--- SUPPLIED DATA Enclosed Below ---

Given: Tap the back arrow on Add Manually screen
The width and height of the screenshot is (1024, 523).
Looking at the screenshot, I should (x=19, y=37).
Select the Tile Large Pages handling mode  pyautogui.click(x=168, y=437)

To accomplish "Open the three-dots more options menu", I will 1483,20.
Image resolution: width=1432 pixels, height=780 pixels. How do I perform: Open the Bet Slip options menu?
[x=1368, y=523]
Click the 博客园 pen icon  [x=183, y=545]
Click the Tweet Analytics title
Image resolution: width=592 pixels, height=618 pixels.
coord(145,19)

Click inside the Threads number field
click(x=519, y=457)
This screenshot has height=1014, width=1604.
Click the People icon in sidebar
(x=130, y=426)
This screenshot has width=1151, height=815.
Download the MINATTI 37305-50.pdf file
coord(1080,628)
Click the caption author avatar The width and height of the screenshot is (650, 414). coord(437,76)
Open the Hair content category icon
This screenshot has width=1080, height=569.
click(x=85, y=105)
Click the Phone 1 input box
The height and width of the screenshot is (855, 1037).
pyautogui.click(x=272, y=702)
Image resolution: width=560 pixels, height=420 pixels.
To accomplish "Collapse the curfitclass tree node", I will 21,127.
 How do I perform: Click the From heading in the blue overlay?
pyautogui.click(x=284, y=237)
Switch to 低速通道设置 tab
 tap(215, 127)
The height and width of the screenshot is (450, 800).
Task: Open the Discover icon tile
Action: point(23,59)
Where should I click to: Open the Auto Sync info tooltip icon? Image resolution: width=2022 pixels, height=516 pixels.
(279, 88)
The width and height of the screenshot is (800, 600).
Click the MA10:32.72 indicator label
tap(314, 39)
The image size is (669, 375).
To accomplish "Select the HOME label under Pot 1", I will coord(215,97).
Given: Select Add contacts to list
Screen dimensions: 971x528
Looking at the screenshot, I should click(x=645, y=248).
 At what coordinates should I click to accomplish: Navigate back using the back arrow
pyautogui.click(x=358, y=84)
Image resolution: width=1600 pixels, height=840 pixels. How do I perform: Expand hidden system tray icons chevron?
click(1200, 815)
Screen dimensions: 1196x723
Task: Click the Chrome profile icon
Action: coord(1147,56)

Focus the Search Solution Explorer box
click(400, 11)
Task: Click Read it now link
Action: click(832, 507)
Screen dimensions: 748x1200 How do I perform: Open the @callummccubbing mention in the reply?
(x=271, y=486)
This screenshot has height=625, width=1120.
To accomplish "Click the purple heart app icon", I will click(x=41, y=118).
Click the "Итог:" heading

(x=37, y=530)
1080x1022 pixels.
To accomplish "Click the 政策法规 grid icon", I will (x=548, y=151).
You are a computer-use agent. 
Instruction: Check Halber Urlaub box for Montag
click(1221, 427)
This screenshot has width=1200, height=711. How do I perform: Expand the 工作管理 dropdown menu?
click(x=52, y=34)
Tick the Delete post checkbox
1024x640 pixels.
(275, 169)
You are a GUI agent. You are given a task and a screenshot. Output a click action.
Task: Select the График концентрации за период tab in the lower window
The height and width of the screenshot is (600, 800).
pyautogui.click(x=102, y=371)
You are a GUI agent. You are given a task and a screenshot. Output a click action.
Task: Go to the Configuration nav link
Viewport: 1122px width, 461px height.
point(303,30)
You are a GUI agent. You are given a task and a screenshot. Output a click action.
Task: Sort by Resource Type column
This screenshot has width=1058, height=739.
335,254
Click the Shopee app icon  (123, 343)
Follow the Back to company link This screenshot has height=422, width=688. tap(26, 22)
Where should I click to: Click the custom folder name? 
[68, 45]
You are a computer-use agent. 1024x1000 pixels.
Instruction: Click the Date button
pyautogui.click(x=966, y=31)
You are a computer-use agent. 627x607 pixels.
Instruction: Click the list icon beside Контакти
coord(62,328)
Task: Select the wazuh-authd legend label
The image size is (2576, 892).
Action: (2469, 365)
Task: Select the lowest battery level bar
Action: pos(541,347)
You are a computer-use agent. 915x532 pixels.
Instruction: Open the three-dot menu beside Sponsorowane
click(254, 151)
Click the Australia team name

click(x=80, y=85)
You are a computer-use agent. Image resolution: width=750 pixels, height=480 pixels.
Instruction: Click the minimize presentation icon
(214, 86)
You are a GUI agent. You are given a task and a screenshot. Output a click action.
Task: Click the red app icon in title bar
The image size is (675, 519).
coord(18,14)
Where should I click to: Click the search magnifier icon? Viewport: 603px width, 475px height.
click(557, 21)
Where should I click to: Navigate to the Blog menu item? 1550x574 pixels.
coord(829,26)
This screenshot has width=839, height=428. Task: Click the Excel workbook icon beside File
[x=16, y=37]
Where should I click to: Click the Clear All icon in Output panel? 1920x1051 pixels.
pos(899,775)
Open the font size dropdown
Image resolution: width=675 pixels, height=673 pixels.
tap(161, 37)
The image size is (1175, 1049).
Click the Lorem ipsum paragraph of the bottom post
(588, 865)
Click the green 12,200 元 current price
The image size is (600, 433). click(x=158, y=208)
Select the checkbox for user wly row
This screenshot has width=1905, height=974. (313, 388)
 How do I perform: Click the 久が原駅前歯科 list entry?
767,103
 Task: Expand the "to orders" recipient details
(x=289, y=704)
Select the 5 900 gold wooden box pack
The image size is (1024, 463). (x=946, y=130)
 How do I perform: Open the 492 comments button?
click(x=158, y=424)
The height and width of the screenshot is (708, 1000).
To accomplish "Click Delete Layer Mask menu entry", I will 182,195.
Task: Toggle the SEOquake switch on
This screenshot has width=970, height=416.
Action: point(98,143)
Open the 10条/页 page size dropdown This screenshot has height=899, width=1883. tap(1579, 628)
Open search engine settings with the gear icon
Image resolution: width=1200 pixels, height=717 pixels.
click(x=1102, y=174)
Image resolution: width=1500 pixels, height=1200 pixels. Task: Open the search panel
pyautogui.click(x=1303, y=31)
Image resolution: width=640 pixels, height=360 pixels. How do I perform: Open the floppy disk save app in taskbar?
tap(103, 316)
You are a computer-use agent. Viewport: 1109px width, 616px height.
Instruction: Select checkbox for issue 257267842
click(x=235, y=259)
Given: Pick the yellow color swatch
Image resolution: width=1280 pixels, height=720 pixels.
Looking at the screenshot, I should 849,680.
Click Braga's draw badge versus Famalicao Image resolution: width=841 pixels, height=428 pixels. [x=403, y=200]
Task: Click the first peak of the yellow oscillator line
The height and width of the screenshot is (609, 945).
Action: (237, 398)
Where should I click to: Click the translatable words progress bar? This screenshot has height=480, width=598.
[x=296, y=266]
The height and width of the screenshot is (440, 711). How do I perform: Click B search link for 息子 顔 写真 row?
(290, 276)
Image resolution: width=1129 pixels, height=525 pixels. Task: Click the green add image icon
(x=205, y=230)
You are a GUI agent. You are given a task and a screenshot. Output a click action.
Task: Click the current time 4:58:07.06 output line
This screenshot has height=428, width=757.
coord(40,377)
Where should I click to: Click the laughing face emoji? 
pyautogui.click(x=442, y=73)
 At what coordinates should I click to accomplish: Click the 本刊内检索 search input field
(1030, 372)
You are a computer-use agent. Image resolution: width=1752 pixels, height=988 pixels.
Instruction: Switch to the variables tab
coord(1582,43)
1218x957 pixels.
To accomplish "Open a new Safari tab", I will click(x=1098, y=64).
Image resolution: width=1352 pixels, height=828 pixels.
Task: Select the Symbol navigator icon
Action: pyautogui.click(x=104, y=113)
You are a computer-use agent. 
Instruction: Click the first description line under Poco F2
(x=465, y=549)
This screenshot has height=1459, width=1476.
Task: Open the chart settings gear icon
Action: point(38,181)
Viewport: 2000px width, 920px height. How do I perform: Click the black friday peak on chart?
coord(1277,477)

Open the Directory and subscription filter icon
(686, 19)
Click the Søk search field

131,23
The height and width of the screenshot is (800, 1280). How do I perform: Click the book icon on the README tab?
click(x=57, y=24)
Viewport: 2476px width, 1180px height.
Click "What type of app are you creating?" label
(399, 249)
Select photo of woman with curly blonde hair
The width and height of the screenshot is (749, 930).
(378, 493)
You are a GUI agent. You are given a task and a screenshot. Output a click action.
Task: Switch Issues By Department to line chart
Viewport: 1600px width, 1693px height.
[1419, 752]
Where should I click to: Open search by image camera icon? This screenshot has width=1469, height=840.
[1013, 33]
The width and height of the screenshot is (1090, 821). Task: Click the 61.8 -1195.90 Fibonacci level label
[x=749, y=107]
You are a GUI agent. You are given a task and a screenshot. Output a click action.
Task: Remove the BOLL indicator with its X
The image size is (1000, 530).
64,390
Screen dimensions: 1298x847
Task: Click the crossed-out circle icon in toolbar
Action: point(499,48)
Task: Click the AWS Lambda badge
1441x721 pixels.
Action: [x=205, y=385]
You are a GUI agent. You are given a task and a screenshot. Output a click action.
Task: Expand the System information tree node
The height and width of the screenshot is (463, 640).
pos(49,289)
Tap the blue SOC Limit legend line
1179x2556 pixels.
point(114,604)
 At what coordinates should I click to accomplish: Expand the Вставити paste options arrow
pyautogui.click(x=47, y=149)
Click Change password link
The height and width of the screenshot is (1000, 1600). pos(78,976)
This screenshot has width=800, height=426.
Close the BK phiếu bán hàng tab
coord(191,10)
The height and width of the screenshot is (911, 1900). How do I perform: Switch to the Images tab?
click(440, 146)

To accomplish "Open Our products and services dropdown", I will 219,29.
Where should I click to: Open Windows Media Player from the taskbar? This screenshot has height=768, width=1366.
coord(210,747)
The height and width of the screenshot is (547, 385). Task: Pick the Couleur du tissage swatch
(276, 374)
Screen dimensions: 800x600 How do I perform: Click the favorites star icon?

--- End of Enclosed SUPPLIED DATA ---

§ TASK DETAILS
The expected output is the lines from the one holding "Viewport: 1600px width, 1693px height." through the last line of the data, exactly as they appear, with nothing before or after.

§ PROBLEM SOLUTION
Viewport: 1600px width, 1693px height.
[1419, 752]
Where should I click to: Open search by image camera icon? This screenshot has width=1469, height=840.
[1013, 33]
The width and height of the screenshot is (1090, 821). Task: Click the 61.8 -1195.90 Fibonacci level label
[x=749, y=107]
You are a GUI agent. You are given a task and a screenshot. Output a click action.
Task: Remove the BOLL indicator with its X
The image size is (1000, 530).
64,390
Screen dimensions: 1298x847
Task: Click the crossed-out circle icon in toolbar
Action: point(499,48)
Task: Click the AWS Lambda badge
1441x721 pixels.
Action: [x=205, y=385]
You are a GUI agent. You are given a task and a screenshot. Output a click action.
Task: Expand the System information tree node
The height and width of the screenshot is (463, 640).
pos(49,289)
Tap the blue SOC Limit legend line
1179x2556 pixels.
point(114,604)
 At what coordinates should I click to accomplish: Expand the Вставити paste options arrow
pyautogui.click(x=47, y=149)
Click Change password link
The height and width of the screenshot is (1000, 1600). pos(78,976)
This screenshot has width=800, height=426.
Close the BK phiếu bán hàng tab
coord(191,10)
The height and width of the screenshot is (911, 1900). How do I perform: Switch to the Images tab?
click(440, 146)

To accomplish "Open Our products and services dropdown", I will 219,29.
Where should I click to: Open Windows Media Player from the taskbar? This screenshot has height=768, width=1366.
coord(210,747)
The height and width of the screenshot is (547, 385). Task: Pick the Couleur du tissage swatch
(276, 374)
Screen dimensions: 800x600 How do I perform: Click the favorites star icon?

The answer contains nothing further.